- **YOUR TASK**: The lines to repeat are those below from the one containing "Switch to '5. 入居台帳' page tab" down to the one containing "The height and width of the screenshot is (563, 728).", both included; reproduce them exactly and nothing else.

*** Block opens ***

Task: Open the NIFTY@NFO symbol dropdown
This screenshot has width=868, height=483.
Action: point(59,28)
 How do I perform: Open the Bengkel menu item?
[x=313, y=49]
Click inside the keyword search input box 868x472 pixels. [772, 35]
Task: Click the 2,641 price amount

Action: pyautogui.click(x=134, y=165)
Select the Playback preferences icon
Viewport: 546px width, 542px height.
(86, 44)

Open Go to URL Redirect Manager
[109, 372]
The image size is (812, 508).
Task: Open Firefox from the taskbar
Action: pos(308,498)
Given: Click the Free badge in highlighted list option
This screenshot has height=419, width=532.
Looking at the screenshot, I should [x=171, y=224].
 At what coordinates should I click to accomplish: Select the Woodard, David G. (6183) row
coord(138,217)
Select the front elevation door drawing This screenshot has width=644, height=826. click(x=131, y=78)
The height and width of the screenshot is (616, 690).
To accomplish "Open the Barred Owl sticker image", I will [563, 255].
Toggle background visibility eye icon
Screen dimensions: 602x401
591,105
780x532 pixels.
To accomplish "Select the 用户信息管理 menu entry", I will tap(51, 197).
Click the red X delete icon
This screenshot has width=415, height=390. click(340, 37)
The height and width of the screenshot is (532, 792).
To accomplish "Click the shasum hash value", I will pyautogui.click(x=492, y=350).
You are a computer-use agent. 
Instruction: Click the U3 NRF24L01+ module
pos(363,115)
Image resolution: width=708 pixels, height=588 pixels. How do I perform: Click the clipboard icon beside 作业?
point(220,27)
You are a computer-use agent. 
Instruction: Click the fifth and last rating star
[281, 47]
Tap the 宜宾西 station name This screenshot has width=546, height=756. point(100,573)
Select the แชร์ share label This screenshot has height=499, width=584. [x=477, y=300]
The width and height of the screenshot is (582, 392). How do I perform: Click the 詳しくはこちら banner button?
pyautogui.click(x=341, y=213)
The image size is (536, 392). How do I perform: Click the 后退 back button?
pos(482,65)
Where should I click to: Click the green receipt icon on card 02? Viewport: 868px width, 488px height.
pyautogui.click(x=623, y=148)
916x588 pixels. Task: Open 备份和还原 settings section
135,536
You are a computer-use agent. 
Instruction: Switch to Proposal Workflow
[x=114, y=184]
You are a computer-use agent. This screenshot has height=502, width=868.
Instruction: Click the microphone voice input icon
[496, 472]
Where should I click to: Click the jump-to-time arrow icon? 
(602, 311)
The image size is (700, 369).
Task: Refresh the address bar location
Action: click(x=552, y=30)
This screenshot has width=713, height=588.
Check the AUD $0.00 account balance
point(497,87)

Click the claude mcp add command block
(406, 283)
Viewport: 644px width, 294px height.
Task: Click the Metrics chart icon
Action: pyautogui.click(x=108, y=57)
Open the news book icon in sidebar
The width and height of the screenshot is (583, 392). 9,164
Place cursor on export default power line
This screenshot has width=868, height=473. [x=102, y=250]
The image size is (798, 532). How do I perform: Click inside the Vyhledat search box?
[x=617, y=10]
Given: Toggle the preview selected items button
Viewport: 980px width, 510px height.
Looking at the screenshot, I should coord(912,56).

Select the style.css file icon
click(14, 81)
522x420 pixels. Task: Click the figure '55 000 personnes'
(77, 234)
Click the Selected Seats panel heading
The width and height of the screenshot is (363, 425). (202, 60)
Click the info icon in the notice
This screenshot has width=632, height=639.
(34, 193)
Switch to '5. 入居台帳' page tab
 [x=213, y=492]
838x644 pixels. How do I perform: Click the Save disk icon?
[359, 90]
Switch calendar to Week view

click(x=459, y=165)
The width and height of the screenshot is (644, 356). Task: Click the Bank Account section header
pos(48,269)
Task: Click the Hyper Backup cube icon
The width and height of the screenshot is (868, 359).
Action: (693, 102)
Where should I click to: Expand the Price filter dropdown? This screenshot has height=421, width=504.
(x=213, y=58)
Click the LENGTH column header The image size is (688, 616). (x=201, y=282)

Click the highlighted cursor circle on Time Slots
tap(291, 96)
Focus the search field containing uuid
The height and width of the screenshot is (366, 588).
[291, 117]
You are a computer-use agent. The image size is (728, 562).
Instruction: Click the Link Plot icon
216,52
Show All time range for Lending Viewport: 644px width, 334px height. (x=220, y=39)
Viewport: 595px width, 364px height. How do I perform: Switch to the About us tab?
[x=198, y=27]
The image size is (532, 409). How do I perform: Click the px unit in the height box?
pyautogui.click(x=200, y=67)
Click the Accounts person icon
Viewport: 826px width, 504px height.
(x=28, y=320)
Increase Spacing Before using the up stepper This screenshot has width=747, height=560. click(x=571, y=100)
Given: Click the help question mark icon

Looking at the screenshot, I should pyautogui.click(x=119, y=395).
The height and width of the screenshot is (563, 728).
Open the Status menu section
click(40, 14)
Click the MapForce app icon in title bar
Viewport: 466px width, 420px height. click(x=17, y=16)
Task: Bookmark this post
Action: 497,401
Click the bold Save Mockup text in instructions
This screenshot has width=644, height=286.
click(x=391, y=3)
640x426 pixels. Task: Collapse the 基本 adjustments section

*** Block closes ***

- **RESPONSE TO THIS TASK**:
Switch to '5. 入居台帳' page tab
 [x=213, y=492]
838x644 pixels. How do I perform: Click the Save disk icon?
[359, 90]
Switch calendar to Week view

click(x=459, y=165)
The width and height of the screenshot is (644, 356). Task: Click the Bank Account section header
pos(48,269)
Task: Click the Hyper Backup cube icon
The width and height of the screenshot is (868, 359).
Action: (693, 102)
Where should I click to: Expand the Price filter dropdown? This screenshot has height=421, width=504.
(x=213, y=58)
Click the LENGTH column header The image size is (688, 616). (x=201, y=282)

Click the highlighted cursor circle on Time Slots
tap(291, 96)
Focus the search field containing uuid
The height and width of the screenshot is (366, 588).
[291, 117]
You are a computer-use agent. The image size is (728, 562).
Instruction: Click the Link Plot icon
216,52
Show All time range for Lending Viewport: 644px width, 334px height. (x=220, y=39)
Viewport: 595px width, 364px height. How do I perform: Switch to the About us tab?
[x=198, y=27]
The image size is (532, 409). How do I perform: Click the px unit in the height box?
pyautogui.click(x=200, y=67)
Click the Accounts person icon
Viewport: 826px width, 504px height.
(x=28, y=320)
Increase Spacing Before using the up stepper This screenshot has width=747, height=560. click(x=571, y=100)
Given: Click the help question mark icon

Looking at the screenshot, I should pyautogui.click(x=119, y=395).
The height and width of the screenshot is (563, 728).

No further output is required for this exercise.